Some of the thorny issues on which people were asked to provide their opinion include forms of government — traditional parliamentary system versus the directly elected prime ministerial or presidential forms of government, federalism and secular versus a Hindu statehood among many other issues.
The forms of government, whether it is the traditional parliamentary or the directly elected prime ministerial or presidential type, does not actually make that much of a difference except for the fact that in the directly elected system, a charismatic leader or an individual from civil society even without having a strong party support infrastructure has a chance of being elected.
With regards to federalism, of course, the nature and the number of the states is a critically important issue in the context of Nepal given its relatively small geography, geopolitical situation and the multi-ethnic composition of the Nepali society.
This issue requires a deep dive into the substance of federalism. Of all these issues, this article aims to provide some perspectives on the importance of secularism, the concept of the separation of state and religion which has an important bearing upon other issues including federalism and the realization of inclusive democracy.
Religion and Democracy
The term “secularism” was first coined by the British writer George Jacob Holyoake in 1851.
He used this term to describe his view for promoting a social order independent of religion, without criticizing religious beliefs.
Some advocates of theocratic statehood in the past have misconstrued the underlying meaning of this term to indicate something that is against religion.
Secularism, however, is not an argument against religion and it does not deny the fact that people can draw guidance from religion or religious beliefs.
In essence, secularism is the belief that the state should not be connected to any religion and that the state should not be involved in the organization of society through any religion.
Secularism asserts that the state must be free from religious rules and teachings and be neutral on matters of religious beliefs and should not impose any religious belief and practice upon its people. A secular state is a concept whereby a state declares to be officially neutral to all religions and claims to treat all its citizens equally regardless of their religious beliefs, denying any preferential treatment to a citizen from any particular religion.
Secularism aims to end the religious privilege of a particular religion and to fully separate the state from religion which is a necessary means to that end.
The concept of secularism and a secular statehood is vital for democracy, personal liberty and even religious freedom. Secularism prescribes state neutrality in all religious matters and defends the right to freedom of expression of all belief systems. They are positive goods which must be defended as foundations of inclusive democracy.
Secularism and secularization of society enhance the broad distribution of power and oppose the concentration of power in the hands of a few.
This is why authoritarian religious institutions, authoritarian religious leaders and political demagouges, who capitalize on the religious sentiments of credulous people for their political expediency, are opposed to secularism.

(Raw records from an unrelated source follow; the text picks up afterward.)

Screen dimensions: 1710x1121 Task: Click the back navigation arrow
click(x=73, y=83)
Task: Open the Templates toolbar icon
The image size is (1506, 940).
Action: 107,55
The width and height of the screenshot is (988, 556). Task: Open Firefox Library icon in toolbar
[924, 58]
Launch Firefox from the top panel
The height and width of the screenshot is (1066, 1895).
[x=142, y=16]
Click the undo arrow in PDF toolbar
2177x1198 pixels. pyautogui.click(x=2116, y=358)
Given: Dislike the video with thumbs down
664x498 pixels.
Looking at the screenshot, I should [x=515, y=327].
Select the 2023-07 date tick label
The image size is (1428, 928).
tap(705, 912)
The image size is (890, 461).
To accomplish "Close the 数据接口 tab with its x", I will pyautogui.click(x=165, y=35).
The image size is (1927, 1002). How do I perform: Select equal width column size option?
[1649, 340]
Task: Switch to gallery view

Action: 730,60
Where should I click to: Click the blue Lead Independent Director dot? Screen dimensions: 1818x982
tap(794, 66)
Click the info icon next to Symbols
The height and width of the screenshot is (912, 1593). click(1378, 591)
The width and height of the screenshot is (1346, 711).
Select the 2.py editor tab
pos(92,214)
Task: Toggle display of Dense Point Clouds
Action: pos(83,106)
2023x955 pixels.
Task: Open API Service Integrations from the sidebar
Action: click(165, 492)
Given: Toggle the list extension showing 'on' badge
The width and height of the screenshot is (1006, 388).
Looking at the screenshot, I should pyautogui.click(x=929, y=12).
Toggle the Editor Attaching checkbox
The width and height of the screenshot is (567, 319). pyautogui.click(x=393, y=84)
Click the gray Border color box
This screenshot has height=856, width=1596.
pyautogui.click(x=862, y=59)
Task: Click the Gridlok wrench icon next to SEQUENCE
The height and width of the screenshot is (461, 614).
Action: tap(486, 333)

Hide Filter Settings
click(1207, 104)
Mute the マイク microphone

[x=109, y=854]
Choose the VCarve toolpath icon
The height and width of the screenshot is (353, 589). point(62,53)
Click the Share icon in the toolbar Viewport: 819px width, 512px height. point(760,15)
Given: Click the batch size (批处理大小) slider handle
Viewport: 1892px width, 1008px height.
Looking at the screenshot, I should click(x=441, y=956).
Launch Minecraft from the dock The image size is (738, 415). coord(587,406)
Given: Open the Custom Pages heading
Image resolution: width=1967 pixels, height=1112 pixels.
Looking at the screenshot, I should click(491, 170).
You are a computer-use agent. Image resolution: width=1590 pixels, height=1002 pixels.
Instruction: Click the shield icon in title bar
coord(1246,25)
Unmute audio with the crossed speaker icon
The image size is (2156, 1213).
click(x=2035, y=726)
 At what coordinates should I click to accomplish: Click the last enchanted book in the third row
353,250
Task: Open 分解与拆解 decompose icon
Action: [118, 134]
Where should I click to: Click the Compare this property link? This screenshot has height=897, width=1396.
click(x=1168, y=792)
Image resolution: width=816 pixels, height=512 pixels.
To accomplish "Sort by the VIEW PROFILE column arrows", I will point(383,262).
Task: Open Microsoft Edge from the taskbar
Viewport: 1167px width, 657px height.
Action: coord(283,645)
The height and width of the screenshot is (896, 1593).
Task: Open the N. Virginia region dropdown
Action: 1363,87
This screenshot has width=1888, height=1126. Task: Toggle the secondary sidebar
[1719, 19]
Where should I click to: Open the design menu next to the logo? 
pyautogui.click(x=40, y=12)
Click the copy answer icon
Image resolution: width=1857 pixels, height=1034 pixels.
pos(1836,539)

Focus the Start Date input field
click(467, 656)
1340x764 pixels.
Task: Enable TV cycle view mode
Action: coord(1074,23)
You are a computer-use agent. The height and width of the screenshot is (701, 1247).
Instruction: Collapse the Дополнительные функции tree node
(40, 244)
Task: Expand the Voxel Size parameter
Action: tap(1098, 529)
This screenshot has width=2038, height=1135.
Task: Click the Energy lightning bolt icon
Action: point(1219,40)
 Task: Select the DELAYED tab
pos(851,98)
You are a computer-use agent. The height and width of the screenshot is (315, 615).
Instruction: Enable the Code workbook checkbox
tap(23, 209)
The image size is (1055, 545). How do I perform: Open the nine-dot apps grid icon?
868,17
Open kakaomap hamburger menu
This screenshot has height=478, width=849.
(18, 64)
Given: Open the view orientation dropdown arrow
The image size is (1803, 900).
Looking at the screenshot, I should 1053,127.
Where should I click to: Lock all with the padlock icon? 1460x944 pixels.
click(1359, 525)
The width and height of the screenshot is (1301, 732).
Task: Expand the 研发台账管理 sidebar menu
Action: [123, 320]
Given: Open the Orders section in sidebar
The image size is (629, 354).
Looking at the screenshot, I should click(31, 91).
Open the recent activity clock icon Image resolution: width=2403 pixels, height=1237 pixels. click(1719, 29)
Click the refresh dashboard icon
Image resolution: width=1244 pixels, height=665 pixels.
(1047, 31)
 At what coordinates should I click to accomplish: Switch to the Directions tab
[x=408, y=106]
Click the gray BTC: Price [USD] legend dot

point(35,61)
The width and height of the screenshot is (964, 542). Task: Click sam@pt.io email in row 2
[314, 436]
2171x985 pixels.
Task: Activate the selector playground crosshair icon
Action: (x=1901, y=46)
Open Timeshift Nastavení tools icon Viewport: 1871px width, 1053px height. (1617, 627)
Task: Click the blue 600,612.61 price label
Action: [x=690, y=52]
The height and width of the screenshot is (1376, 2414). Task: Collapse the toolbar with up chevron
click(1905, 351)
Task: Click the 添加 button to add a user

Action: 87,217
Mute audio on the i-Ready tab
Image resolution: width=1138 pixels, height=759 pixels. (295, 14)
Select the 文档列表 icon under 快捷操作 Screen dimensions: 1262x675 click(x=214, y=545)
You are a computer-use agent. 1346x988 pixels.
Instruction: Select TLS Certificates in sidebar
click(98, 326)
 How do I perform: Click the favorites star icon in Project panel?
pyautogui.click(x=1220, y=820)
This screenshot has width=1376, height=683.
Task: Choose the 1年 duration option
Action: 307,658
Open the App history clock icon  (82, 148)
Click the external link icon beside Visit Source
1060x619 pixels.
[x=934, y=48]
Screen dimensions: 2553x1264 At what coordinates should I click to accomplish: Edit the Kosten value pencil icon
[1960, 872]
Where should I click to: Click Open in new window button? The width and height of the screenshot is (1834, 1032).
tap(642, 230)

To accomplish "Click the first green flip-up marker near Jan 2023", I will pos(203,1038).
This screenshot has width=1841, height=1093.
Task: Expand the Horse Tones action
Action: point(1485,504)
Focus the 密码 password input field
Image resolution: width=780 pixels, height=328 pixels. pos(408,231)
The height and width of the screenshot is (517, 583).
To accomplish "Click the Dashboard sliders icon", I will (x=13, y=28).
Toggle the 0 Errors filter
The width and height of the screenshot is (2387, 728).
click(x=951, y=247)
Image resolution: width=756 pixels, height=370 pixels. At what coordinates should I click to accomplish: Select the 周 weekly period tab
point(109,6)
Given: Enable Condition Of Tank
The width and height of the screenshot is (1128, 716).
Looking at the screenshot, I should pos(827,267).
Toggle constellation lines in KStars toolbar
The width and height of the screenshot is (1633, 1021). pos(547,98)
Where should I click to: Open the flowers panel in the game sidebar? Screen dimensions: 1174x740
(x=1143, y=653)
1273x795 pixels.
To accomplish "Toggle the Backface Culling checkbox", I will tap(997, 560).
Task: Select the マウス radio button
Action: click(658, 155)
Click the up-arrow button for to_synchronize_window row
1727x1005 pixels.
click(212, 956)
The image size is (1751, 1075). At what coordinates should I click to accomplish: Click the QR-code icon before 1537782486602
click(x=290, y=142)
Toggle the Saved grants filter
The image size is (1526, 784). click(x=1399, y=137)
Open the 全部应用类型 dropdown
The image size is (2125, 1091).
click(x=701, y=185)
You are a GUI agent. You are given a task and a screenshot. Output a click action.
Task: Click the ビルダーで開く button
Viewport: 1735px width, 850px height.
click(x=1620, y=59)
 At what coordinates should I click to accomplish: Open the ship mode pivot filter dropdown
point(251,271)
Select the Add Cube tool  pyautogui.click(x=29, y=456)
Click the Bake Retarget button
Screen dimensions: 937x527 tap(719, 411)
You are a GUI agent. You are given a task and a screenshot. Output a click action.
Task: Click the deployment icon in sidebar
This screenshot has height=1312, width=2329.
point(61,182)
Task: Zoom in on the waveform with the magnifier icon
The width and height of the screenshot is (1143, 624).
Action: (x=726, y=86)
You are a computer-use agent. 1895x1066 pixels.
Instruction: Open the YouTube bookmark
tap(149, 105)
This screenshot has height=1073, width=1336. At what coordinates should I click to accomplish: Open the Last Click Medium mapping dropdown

It seems almost inconceivable to argue for an inclusive democracy without having a secular statehood.
Many scholars argue that secularism is a movement toward modernization and is the basis for the foundation of inclusive democracy.
A secular state with inclusive democracy, over time, will result in the evolution of a society with religious tolerance, pluralism, legal and social framework to realize every member’s potential and the use of science and rational thinking to solve human problems.
Shouldn’t Nepal aspire to be a nation where people of diverse religious belief systems, ethnicities and cultures can live in harmony and cooperation?
What Nepal needs, more than anything else, is a tolerant and pluralistic society with a progressive constitutional framework that promotes, empowers and ensures the realization of such a society. If we cannot envisage a constitution that embodies this vision at this important historical juncture, future generations will curse the drafters of the upcoming constitution.
One of the significant achievements of the 2006 Jana Andolan II (people’s movement) was republican democracy with a secular character of the state.
The concept of separating the state from religion is not new. Europe had undergone a political struggle to separate the state from religious influences a century ago.
France became the first European nation to declare itself a secular state more than 100 years ago.
The state must remain neutral and treat all religions on an equal footing.
This is particularly important in Nepal where cultural and religious harmony among different religious and cultural communities is imperative to maintain the integrity and the prosperity of the nation. The concept of state neutrality, tolerance and the equal treatment to all religions not only helps to create social harmony and tolerance among different cultural and religious communities but also helps the cause of nurturing a culture of rational thinking based on scientific reasoning especially in the young generation who are, indeed, the future custodians of the nation.
Nepali society is a multicultural, multi-religious and multi-ethnic society.
Though Hindus constitute the largest block of the population, Budhists, Christians and Muslims are also in significant numbers.
A large number of people belonging to different ethnic nationalities are believed to be nature worshippers.
Given the amazing sociocultural, religious, ethnic and linguistic diversity that exist along with ecological diversity rarely found elsewhere in the world, secular statehood becomes not only desirable but also a necessity in a country like Nepal. Such diversity has its own virtue.
So the upcoming constitution of the country must address the needs, requirements and aspirations of these diverse communities with provisions that can ensure their place in the law of the land.
In a nation of such diversities, it would not only be preposterous to impose Hindu statehood but also an antithesis to inclusive democracy.